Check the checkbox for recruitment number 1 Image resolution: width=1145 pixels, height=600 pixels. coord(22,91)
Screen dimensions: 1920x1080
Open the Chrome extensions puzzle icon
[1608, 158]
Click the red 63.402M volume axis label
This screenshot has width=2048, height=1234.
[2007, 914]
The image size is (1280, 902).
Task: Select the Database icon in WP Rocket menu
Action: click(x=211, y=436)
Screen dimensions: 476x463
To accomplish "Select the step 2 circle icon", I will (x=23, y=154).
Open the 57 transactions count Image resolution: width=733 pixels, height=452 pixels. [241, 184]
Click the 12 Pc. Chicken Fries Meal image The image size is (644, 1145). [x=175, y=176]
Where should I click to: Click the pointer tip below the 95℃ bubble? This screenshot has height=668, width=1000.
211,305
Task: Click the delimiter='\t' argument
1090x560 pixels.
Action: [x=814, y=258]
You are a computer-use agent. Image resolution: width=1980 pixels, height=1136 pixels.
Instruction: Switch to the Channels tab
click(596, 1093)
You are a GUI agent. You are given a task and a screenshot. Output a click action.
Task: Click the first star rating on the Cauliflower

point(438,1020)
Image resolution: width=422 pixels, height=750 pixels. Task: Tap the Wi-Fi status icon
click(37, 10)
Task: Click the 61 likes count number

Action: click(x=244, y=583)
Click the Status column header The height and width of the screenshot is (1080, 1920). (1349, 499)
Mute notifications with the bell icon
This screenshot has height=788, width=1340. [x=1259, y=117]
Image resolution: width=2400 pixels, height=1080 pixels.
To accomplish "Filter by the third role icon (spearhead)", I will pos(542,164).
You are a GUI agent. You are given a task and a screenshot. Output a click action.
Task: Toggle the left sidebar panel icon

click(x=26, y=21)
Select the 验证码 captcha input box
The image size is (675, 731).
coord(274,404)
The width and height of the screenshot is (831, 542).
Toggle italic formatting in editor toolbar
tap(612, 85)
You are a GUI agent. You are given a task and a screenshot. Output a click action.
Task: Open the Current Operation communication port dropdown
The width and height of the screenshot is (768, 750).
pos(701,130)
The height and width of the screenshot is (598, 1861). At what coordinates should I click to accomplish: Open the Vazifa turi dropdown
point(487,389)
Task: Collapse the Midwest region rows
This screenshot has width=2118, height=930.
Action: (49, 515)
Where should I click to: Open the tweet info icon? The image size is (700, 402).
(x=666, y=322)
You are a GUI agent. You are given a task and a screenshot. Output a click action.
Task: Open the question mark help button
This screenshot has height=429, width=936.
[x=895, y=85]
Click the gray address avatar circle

* * * * *

* Task instructions *
Rewrite all the lines of the items above as a numbered list, skipping any blank lines.

* Full solution *
1. Check the checkbox for recruitment number 1 Image resolution: width=1145 pixels, height=600 pixels. coord(22,91)
2. Screen dimensions: 1920x1080
3. Open the Chrome extensions puzzle icon
4. [1608, 158]
5. Click the red 63.402M volume axis label
6. This screenshot has width=2048, height=1234.
7. [2007, 914]
8. The image size is (1280, 902).
9. Task: Select the Database icon in WP Rocket menu
10. Action: click(x=211, y=436)
11. Screen dimensions: 476x463
12. To accomplish "Select the step 2 circle icon", I will (x=23, y=154).
13. Open the 57 transactions count Image resolution: width=733 pixels, height=452 pixels. [241, 184]
14. Click the 12 Pc. Chicken Fries Meal image The image size is (644, 1145). [x=175, y=176]
15. Where should I click to: Click the pointer tip below the 95℃ bubble? This screenshot has height=668, width=1000.
16. 211,305
17. Task: Click the delimiter='\t' argument
18. 1090x560 pixels.
19. Action: [x=814, y=258]
20. You are a computer-use agent. Image resolution: width=1980 pixels, height=1136 pixels.
21. Instruction: Switch to the Channels tab
22. click(596, 1093)
23. You are a GUI agent. You are given a task and a screenshot. Output a click action.
24. Task: Click the first star rating on the Cauliflower
25. point(438,1020)
26. Image resolution: width=422 pixels, height=750 pixels. Task: Tap the Wi-Fi status icon
27. click(37, 10)
28. Task: Click the 61 likes count number
29. Action: click(x=244, y=583)
30. Click the Status column header The height and width of the screenshot is (1080, 1920). (1349, 499)
31. Mute notifications with the bell icon
32. This screenshot has height=788, width=1340. [x=1259, y=117]
33. Image resolution: width=2400 pixels, height=1080 pixels.
34. To accomplish "Filter by the third role icon (spearhead)", I will pos(542,164).
35. You are a GUI agent. You are given a task and a screenshot. Output a click action.
36. Task: Toggle the left sidebar panel icon
37. click(x=26, y=21)
38. Select the 验证码 captcha input box
39. The image size is (675, 731).
40. coord(274,404)
41. The width and height of the screenshot is (831, 542).
42. Toggle italic formatting in editor toolbar
43. tap(612, 85)
44. You are a GUI agent. You are given a task and a screenshot. Output a click action.
45. Task: Open the Current Operation communication port dropdown
46. The width and height of the screenshot is (768, 750).
47. pos(701,130)
48. The height and width of the screenshot is (598, 1861). At what coordinates should I click to accomplish: Open the Vazifa turi dropdown
49. point(487,389)
50. Task: Collapse the Midwest region rows
51. This screenshot has width=2118, height=930.
52. Action: (49, 515)
53. Where should I click to: Open the tweet info icon? The image size is (700, 402).
54. (x=666, y=322)
55. You are a GUI agent. You are given a task and a screenshot. Output a click action.
56. Task: Open the question mark help button
57. This screenshot has height=429, width=936.
58. [x=895, y=85]
59. Click the gray address avatar circle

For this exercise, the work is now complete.